(WHAT YOU NEED TO DO)
Exactly as they stand, copy the lines from the one containing "You are a computer-use agent. The" to the final line of the data; leave out the pictures.
*** INFORMATION GIVEN ***
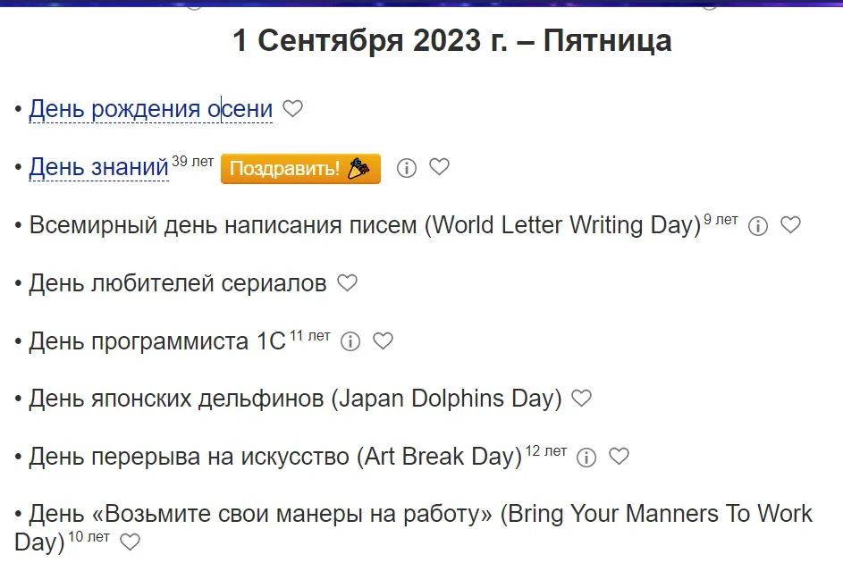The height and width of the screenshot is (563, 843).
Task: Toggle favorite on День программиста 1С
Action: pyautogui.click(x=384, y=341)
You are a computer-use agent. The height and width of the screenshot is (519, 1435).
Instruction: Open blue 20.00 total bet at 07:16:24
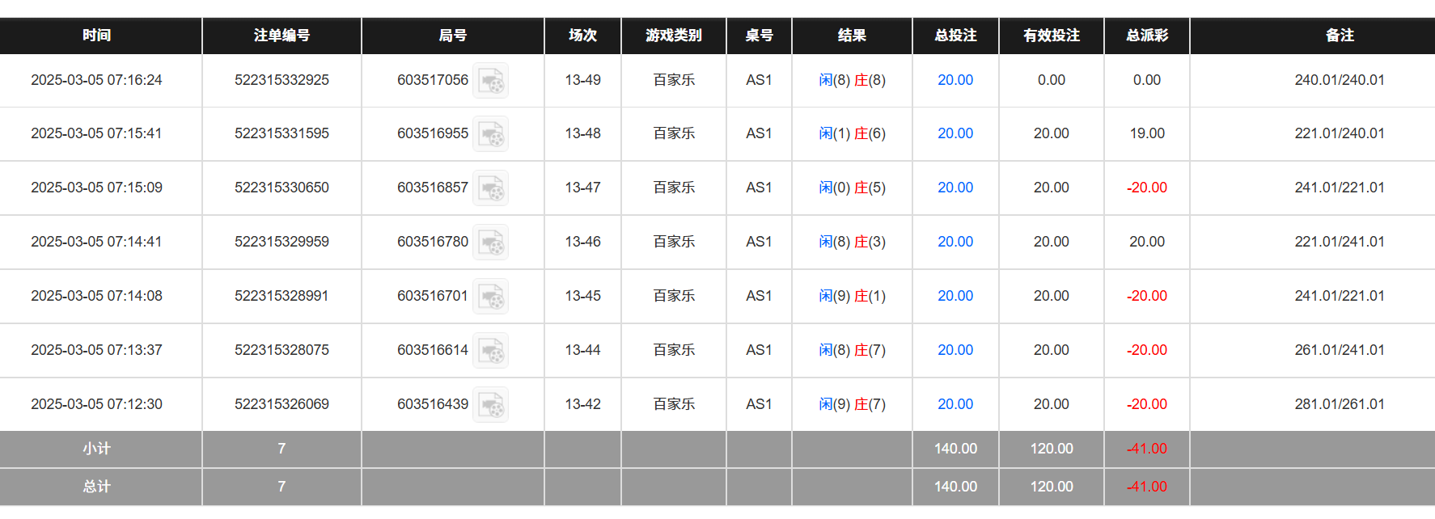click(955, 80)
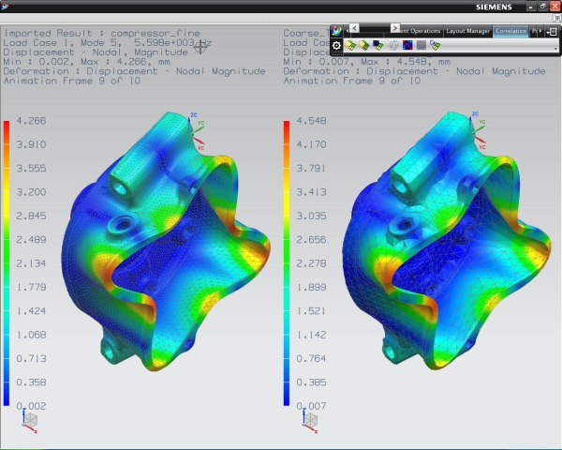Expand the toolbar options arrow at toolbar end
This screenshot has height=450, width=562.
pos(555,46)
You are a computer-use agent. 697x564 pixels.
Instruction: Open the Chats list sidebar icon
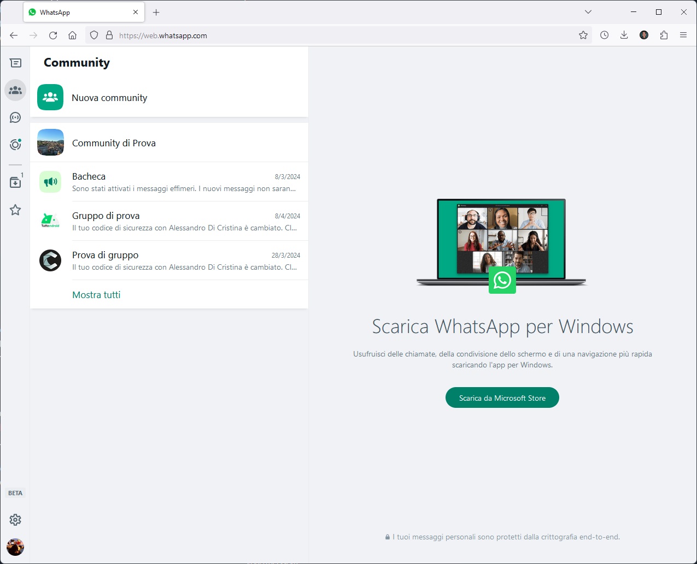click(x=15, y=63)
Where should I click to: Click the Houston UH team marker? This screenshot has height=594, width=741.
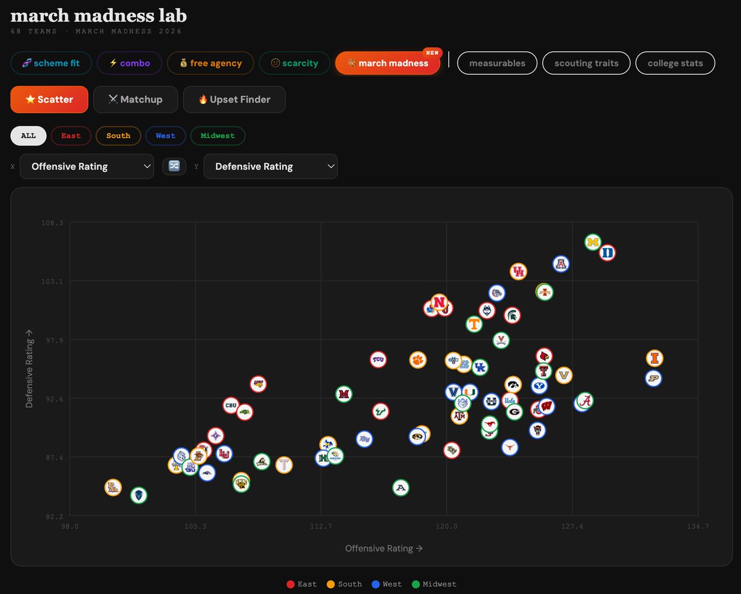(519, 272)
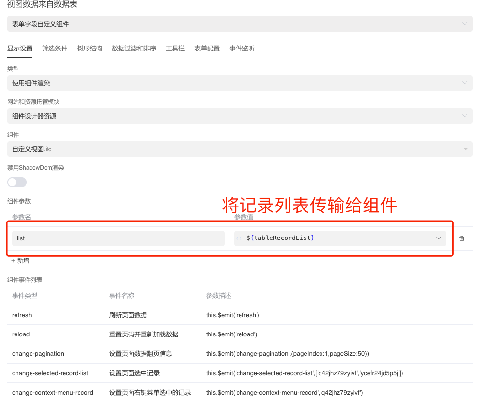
*** End of INFORMATION GIVEN ***
(COMPLETED TASK)
You are a computer-use agent. The height and width of the screenshot is (519, 1435).
Instruction: Open blue 20.00 total bet at 07:16:24
click(955, 80)
Expand the toolbar options arrow at toolbar end
This screenshot has height=450, width=562.
pos(555,46)
You are a computer-use agent. 697x564 pixels.
Instruction: Open the Chats list sidebar icon
click(x=15, y=63)
Where should I click to: Click the Houston UH team marker? This screenshot has height=594, width=741.
(519, 272)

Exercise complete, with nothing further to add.